### Data shown

○ ○ ○ ○ ○

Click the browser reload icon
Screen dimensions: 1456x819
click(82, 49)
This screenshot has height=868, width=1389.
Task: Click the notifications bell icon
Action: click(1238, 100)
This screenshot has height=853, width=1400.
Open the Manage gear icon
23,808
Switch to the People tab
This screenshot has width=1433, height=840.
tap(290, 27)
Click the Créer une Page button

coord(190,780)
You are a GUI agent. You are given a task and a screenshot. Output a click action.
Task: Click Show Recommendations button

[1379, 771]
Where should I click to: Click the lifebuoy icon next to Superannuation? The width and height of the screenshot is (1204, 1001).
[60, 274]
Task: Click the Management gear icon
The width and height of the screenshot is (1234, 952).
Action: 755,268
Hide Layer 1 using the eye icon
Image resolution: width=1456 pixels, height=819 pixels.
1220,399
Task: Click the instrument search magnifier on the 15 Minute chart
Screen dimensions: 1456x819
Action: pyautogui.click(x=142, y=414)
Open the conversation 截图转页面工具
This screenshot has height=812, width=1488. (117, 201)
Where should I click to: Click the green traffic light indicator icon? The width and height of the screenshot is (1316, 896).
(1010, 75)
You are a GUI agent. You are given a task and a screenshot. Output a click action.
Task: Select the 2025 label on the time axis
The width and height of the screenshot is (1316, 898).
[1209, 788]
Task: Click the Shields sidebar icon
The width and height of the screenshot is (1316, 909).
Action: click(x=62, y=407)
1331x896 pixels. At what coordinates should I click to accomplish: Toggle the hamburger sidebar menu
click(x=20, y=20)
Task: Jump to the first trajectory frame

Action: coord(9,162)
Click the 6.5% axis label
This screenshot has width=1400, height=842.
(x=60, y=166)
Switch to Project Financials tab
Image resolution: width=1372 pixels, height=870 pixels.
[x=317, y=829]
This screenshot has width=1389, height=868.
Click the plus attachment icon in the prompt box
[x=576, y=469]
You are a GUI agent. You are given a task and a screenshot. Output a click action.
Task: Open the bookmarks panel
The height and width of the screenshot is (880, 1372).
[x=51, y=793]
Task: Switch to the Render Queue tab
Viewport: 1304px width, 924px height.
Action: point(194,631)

○ ○ ○ ○ ○

### Work item
Word for word, write out every entry shown above.

### Response area
Click the browser reload icon
Screen dimensions: 1456x819
click(82, 49)
This screenshot has height=868, width=1389.
Task: Click the notifications bell icon
Action: click(1238, 100)
This screenshot has height=853, width=1400.
Open the Manage gear icon
23,808
Switch to the People tab
This screenshot has width=1433, height=840.
tap(290, 27)
Click the Créer une Page button

coord(190,780)
You are a GUI agent. You are given a task and a screenshot. Output a click action.
Task: Click Show Recommendations button

[1379, 771]
Where should I click to: Click the lifebuoy icon next to Superannuation? The width and height of the screenshot is (1204, 1001).
[60, 274]
Task: Click the Management gear icon
The width and height of the screenshot is (1234, 952).
Action: 755,268
Hide Layer 1 using the eye icon
Image resolution: width=1456 pixels, height=819 pixels.
1220,399
Task: Click the instrument search magnifier on the 15 Minute chart
Screen dimensions: 1456x819
Action: pyautogui.click(x=142, y=414)
Open the conversation 截图转页面工具
This screenshot has height=812, width=1488. (117, 201)
Where should I click to: Click the green traffic light indicator icon? The width and height of the screenshot is (1316, 896).
(1010, 75)
You are a GUI agent. You are given a task and a screenshot. Output a click action.
Task: Select the 2025 label on the time axis
The width and height of the screenshot is (1316, 898).
[1209, 788]
Task: Click the Shields sidebar icon
The width and height of the screenshot is (1316, 909).
Action: click(x=62, y=407)
1331x896 pixels. At what coordinates should I click to accomplish: Toggle the hamburger sidebar menu
click(x=20, y=20)
Task: Jump to the first trajectory frame

Action: coord(9,162)
Click the 6.5% axis label
This screenshot has width=1400, height=842.
(x=60, y=166)
Switch to Project Financials tab
Image resolution: width=1372 pixels, height=870 pixels.
[x=317, y=829]
This screenshot has width=1389, height=868.
Click the plus attachment icon in the prompt box
[x=576, y=469]
You are a GUI agent. You are given a task and a screenshot. Output a click action.
Task: Open the bookmarks panel
The height and width of the screenshot is (880, 1372).
[x=51, y=793]
Task: Switch to the Render Queue tab
Viewport: 1304px width, 924px height.
Action: point(194,631)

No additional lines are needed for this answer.